• **WRITTEN TASK A**: In the notebook setup code, what message is printed after the working directory is moved up one level?

****************

In [1]:
import os
import glob
import pandas as pd
import pickle
import matplotlib.pyplot as plt
import numpy as np
import random
from datetime import datetime, timedelta
from dateutil.relativedelta import relativedelta
import pprint
import pyspark
import pyspark.sql.functions as F
from pyspark.sql.functions import col
from pyspark.sql.types import StringType, IntegerType, FloatType, DateType
from sklearn.model_selection import train_test_split


In [2]:
current_dir = os.getcwd()
if current_dir.endswith('notebooks'):
    os.chdir('..')
    print("Adjusted working directory to project root")

****************

• **WRITTEN TASK B**: In the entries below, render the lines starting with the line that contains "Tap the 'Feb" and going on through the line that contains "Click the 'Jun" as a JSON list of strings, one string per line, with blank lines left out.

• **DATA LINES**:

****************

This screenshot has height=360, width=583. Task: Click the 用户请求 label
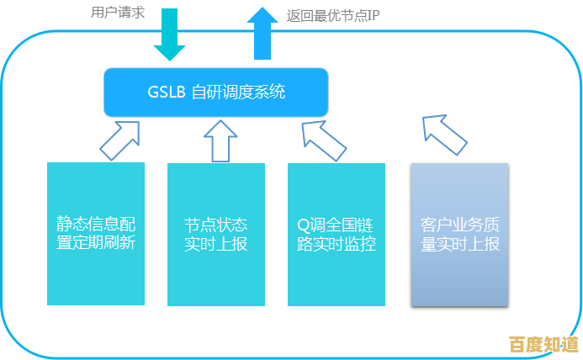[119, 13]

****************

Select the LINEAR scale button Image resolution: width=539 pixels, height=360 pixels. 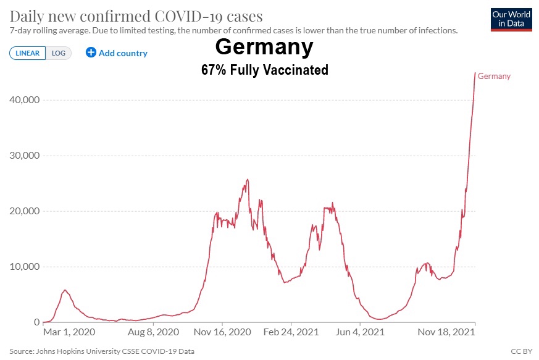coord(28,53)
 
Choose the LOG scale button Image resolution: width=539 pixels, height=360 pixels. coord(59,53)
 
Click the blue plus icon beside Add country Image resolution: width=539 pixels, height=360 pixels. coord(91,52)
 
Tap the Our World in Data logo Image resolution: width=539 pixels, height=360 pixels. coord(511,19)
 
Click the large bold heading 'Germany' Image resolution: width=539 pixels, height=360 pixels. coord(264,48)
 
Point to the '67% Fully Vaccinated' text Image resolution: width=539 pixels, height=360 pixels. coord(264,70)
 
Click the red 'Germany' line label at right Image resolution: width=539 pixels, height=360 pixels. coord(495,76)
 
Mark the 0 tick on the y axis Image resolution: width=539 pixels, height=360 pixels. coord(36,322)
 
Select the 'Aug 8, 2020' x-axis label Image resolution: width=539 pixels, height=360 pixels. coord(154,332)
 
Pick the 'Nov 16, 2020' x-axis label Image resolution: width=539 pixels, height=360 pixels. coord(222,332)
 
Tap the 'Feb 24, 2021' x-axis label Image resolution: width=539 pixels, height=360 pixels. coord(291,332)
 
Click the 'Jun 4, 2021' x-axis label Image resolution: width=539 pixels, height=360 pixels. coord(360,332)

****************

• **SOLUTION A**: "Adjusted working directory to project root"

• **SOLUTION B**:
[
  "Tap the 'Feb 24, 2021' x-axis label Image resolution: width=539 pixels, height=360 pixels. coord(291,332)",
  "Click the 'Jun 4, 2021' x-axis label Image resolution: width=539 pixels, height=360 pixels. coord(360,332)"
]